**Task objective:**
The line containing "Task: Click the" and each line after it, through the final line of the data, are to be retyped exactly, with pictures left out.

**Available data:**

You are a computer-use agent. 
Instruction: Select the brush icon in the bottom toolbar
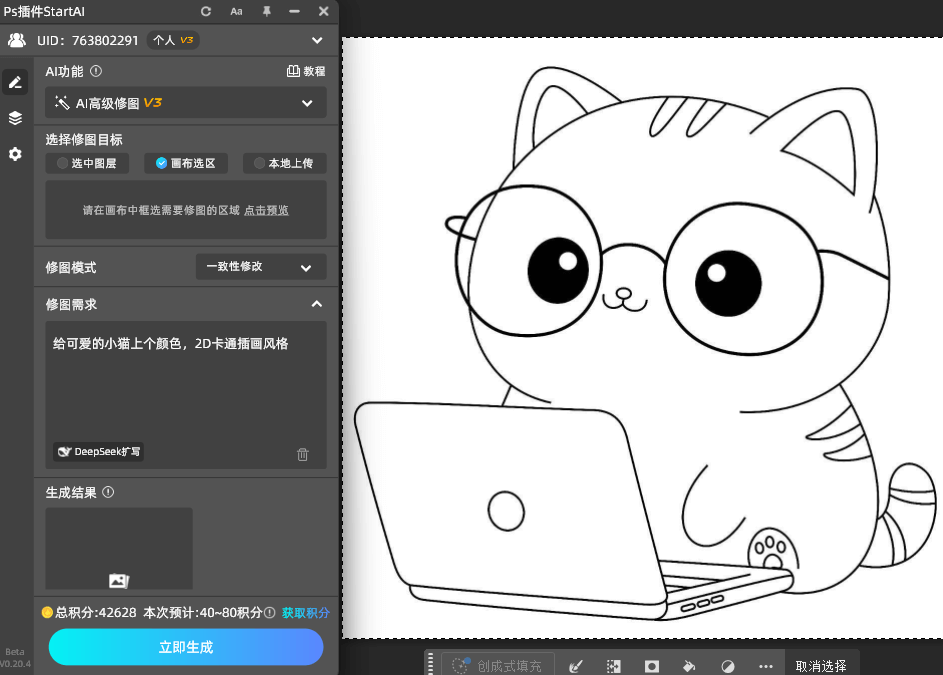click(575, 665)
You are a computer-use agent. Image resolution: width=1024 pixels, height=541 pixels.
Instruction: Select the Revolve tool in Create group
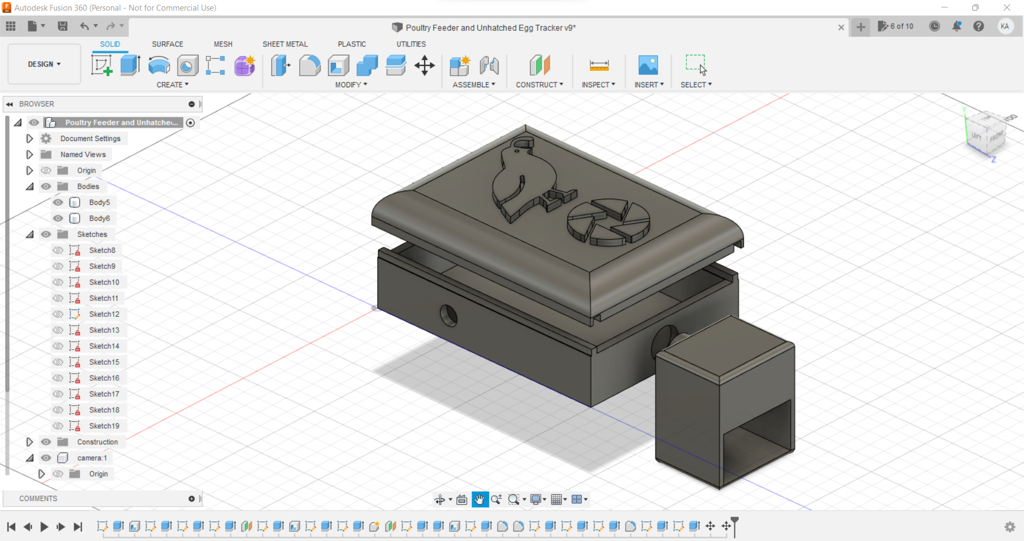point(159,66)
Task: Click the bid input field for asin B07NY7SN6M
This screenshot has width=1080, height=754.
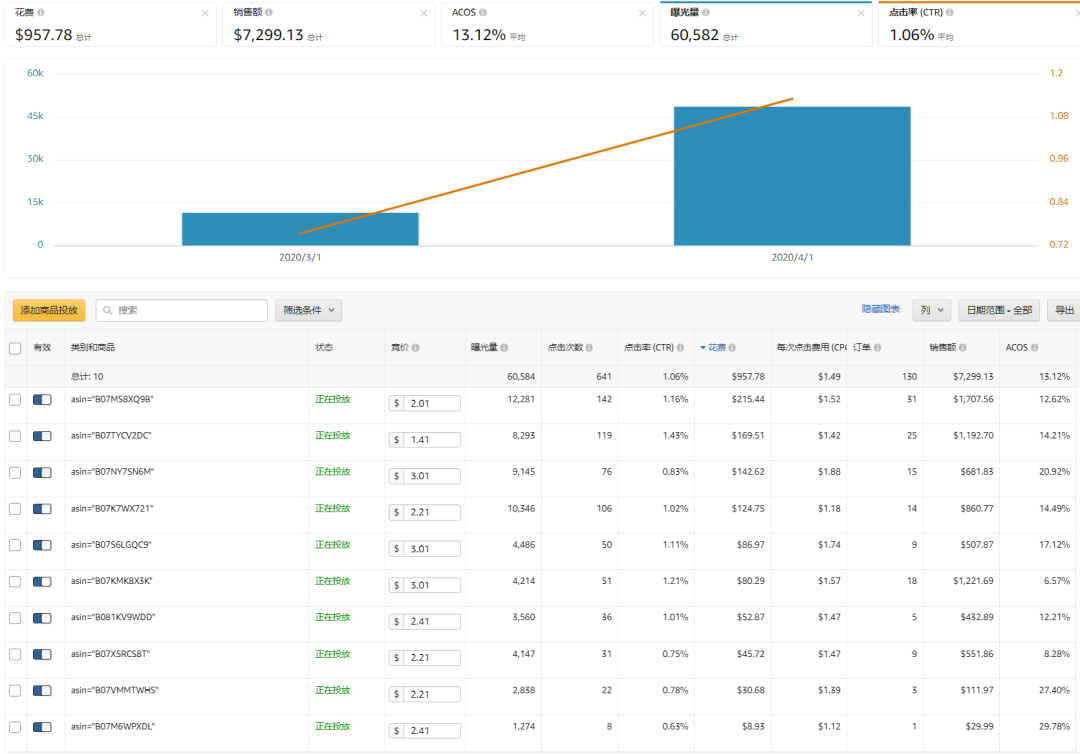Action: click(431, 476)
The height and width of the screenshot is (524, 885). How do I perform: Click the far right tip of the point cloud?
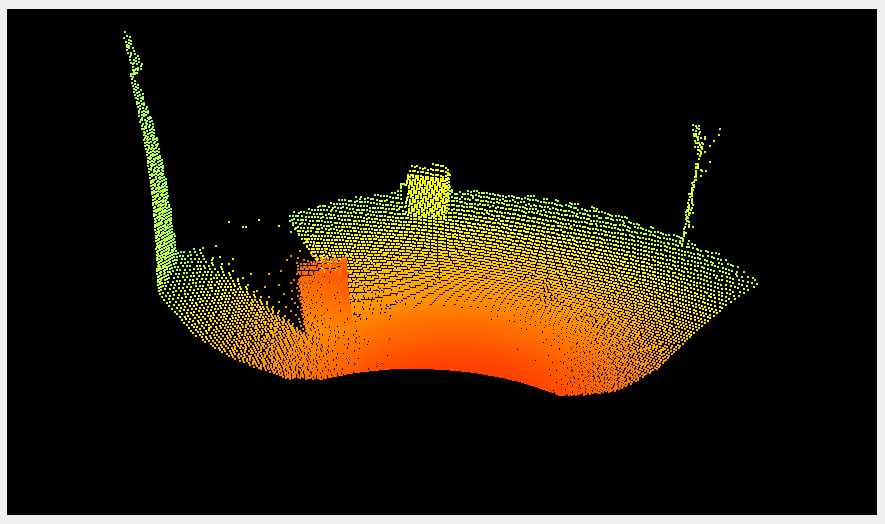(x=753, y=283)
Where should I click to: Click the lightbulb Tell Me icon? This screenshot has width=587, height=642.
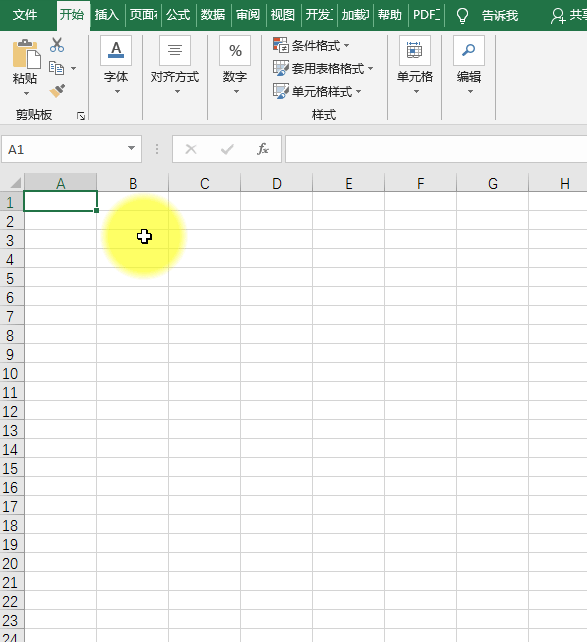pos(462,16)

**Exercise solution:**
Task: Click the bid input field for asin B07NY7SN6M
This screenshot has width=1080, height=754.
Action: click(431, 476)
The height and width of the screenshot is (524, 885). How do I perform: Click the far right tip of the point cloud?
(x=753, y=283)
Where should I click to: Click the lightbulb Tell Me icon? This screenshot has width=587, height=642.
pos(462,16)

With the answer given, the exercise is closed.